BRIEF DESCRIPTION OF THE DRAWINGS

[0041] FIG. 1 shows the structure of electrodes and the alignment of the liquid crystal molecules of LCD in the dark state in accordance with the present invention;

[0042] FIG. 2 shows the structure of electrodes and the alignment of the liquid crystal molecules of LCD in the white state in accordance with the present invention;

[0043] FIG. 3 is a plan view showing the pixel region of LCD according to a preferred embodiment of the present invention;

[0044] FIG. 4 shows a cross-sectional view of LCD according to a preferred embodiment of the present invention;

[0045] FIG. 5 shows a software simulation result of LCD in dark state;

[0046] FIG. 6 shows a software simulation result of the LCD in white state; and

[0047] FIG. 7 is a plan view showing the pixel region of LCD according to another preferred embodiment of the present invention.

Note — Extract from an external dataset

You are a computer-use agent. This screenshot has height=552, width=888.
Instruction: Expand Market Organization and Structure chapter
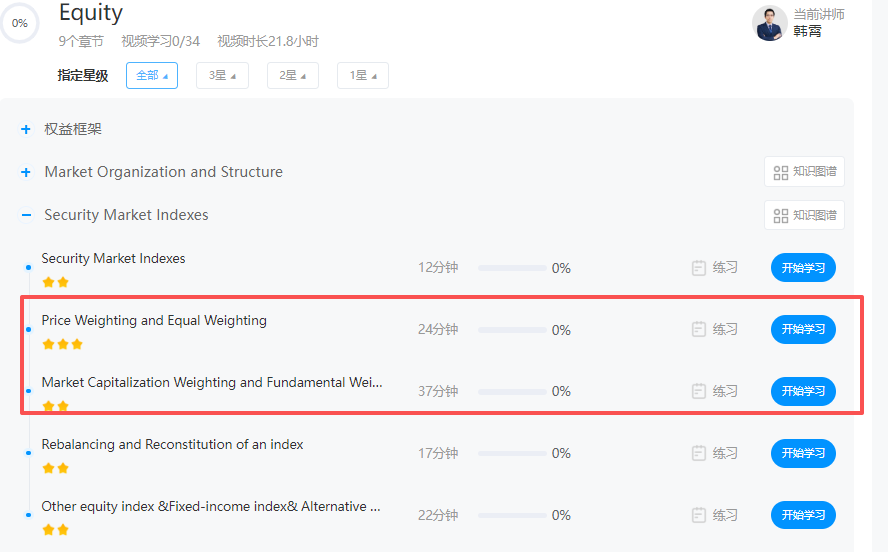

DETAILED DESCRIPTION OF THE PREFERRED EMBODIMENT

[0048] An exemplary embodiment of the present invention will now be described in detail by way of the following discussions with reference to the accompanying drawings. It is to be emphasized that the following descriptions of embodiments and examples of the present invention are only illustrative, and it is not intended to be exhaustive or not to be limited to the precise form disclosed.

[0049] FIG. 1 shows the structure of electrodes and the alignment of the liquid crystal molecules of the LCD in the dark state in accordance with the present invention, and FIG. 2 shows the structure of electrodes and the alignment of the liquid crystal molecules of the LCD in the white state in accordance with the present invention. As indicated in FIG. 1 and FIG. 2, a matrix substrate 10 and a counter substrate 11 made of a transparent insulating material such as glass are spaced apart from each other. Two transparent electrodes 12 and 13 made of a transparent conductive material such as ITO (Indium-Tin-Oxide) are formed respectively on the inner surface of the glass substrates 10 and 11. A liquid crystal layer 100 including the liquid crystal molecules 101 having a negative dielectric anisotropy is disposed between the matrix substrate 10 and the counter substrate 11. On the outer surface of the substrates 10 and 11, an analyzer and a polarizer are respectively attached to the outer surface of the matrix substrate 10 and the outer surface of the counter substrate 11 (both of which are not shown in the drawings). The polarizer polarize the light beam incident on the liquid crystal layer 100 and the light beam out of the liquid crystal layer 100 respectively. The polarizing directions of the polarizer are perpendicular to each other. A light source (back light) is disposed on the rear of the LCD to act as an optical shutter (not shown). On the other hand, the matrix substrate 10 is further provided with a color filter (not shown).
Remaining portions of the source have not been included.